WHAT IT'S ABOUT: Nick Hornby's beloved novel gets a gender-swapped small-screen adaptation for Hulu, with Zoe Kravitz taking on the role of the anguished record store owner Rob and a present-day vision of Crown Heights, Brooklyn, replacing the 1995 novel's London and the acclaimed 2000 film's Chicago.
Spanning 10 episodes, the series chronicles Rob's journey into her top 5 past heartbreaks in an effort to understand why her relationships never seem to work out. Supporting her in this quest are her best friends and employees Cherise (Da'Vine Joy Randolph) and Simon (David H. Holmes). When Rob isn't directly addressing the camera or reconnecting with past flames, she's probably making top 5 lists of the best songs for a particular moment or mood.
MY SAY: There's nothing inherently wrong with the notion of a "High Fidelity" TV series, even though the Stephen Frears movie starring John Cusack stands as a perfect adaptation of Hornby's work.
It would be unfair to expect the show's creators Veronica West and Sarah Kucserka to top that earlier effort. They're doing something fundamentally different here: Changing the protagonist's gender offers a rich opportunity to expand out from the terrain of the novel and the movie. The story of how pop culture obsession can serve as a crutch that distracts us from confronting our own inadequacies transcends white, straight men.
But this "High Fidelity" runs approximately five hours and rarely finds its own voice. It's mostly entangled in the glum fog that envelops the character and is so central to the material.
This is the story of a person who is sad pretty much consistently, driven to that state by the knowledge that her inability to commit to anything in life has doomed her to perpetual loneliness, and by her helplessness in changing that paradigm.
It is a heavy lift to sustain the interest of an audience for such a prolonged running time when the mood remains so one-note, so perpetually downcast, without much in the way of compelling drama to shake things up. There is simply not enough to this material to sustain the entire run of a TV season, and the writing seriously flails when it strives to beef things up by deviating into subplots involving characters that barely register.

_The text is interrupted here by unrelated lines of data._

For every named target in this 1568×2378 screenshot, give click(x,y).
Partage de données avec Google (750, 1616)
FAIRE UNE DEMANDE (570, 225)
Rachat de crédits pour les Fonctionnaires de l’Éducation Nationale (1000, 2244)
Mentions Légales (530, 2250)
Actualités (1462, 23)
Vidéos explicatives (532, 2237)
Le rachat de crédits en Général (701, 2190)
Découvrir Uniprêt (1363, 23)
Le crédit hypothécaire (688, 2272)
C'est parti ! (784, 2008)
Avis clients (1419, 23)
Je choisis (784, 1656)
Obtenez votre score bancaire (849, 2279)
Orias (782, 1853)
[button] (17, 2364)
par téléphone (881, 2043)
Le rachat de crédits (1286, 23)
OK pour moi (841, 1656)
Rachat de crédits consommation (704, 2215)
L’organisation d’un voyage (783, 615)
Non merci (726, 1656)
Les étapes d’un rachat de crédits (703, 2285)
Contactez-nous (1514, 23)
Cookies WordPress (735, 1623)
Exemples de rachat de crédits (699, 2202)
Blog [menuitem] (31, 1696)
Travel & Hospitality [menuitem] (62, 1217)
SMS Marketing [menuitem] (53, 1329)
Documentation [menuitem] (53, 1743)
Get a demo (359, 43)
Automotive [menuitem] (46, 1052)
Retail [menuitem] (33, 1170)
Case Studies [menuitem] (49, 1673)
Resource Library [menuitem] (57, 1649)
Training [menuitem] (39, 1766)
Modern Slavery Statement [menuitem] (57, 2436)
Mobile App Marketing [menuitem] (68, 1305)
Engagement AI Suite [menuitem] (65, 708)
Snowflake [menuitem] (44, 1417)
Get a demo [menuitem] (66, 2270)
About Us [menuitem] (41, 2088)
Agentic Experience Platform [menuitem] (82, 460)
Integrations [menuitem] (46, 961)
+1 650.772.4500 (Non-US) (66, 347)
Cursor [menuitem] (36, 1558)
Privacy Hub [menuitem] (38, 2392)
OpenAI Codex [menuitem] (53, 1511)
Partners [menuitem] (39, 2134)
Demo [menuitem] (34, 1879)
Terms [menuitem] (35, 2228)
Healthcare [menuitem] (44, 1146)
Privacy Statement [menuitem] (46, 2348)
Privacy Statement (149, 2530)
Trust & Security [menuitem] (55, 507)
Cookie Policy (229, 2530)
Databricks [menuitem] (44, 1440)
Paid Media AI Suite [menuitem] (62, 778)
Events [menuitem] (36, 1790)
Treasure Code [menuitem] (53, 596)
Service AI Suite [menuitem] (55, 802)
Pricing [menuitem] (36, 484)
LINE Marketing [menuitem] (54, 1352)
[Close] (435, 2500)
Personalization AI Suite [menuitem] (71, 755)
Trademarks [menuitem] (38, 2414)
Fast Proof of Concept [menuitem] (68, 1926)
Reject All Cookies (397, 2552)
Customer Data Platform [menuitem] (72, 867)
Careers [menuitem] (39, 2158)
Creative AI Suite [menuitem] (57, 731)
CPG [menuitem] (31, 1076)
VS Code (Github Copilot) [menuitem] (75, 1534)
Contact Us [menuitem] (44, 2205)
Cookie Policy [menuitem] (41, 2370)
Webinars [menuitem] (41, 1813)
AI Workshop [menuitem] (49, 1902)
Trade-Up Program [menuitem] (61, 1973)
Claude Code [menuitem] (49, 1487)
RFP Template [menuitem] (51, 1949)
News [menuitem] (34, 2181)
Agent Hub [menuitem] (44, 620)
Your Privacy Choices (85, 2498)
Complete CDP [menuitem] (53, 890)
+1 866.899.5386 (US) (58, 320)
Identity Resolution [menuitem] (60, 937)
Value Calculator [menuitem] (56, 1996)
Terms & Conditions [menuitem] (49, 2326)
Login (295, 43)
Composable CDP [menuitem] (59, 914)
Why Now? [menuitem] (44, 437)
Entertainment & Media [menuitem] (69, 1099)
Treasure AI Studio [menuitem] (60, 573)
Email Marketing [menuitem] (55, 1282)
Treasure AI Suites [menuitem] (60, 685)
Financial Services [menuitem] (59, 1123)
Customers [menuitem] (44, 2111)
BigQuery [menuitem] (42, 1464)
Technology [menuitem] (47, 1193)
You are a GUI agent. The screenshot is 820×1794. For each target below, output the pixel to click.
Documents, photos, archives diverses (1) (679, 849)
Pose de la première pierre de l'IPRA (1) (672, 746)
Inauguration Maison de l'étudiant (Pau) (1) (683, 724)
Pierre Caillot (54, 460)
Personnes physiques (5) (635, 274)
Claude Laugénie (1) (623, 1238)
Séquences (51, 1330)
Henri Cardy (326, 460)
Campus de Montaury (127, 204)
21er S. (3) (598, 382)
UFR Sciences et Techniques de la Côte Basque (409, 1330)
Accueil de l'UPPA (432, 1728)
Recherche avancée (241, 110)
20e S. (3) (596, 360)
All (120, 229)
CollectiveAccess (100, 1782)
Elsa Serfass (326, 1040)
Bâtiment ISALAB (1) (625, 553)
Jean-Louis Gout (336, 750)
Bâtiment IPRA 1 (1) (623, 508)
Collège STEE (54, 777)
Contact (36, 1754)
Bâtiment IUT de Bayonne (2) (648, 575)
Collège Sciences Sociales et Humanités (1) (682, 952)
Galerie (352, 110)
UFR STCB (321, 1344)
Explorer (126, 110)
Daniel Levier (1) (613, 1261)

Kravitz is a first-rate actor who mopes convincingly and handles the fourth wall breaking seamlessly. She is especially adept at evoking a genuine sense of the character's disbelief at her own self-destructiveness. When she's not on-screen, things drag even more severely.
Questlove produces the music and the series could genuinely serve as a tool for discovery in that area _ there's everything from Nina Simone to Funkadelic, Bad Brains and Blondie.
But there's something disappointingly inauthentic about the way the movie presents the gentrified New York music scene _ the characters seem to occupy a stylish sitcom vision of this world when some more grit is desperately needed.
BOTTOM LINE: The creators of this "High Fidelity" TV series fail to expand on the material to the point where 10 episodes can be sustained.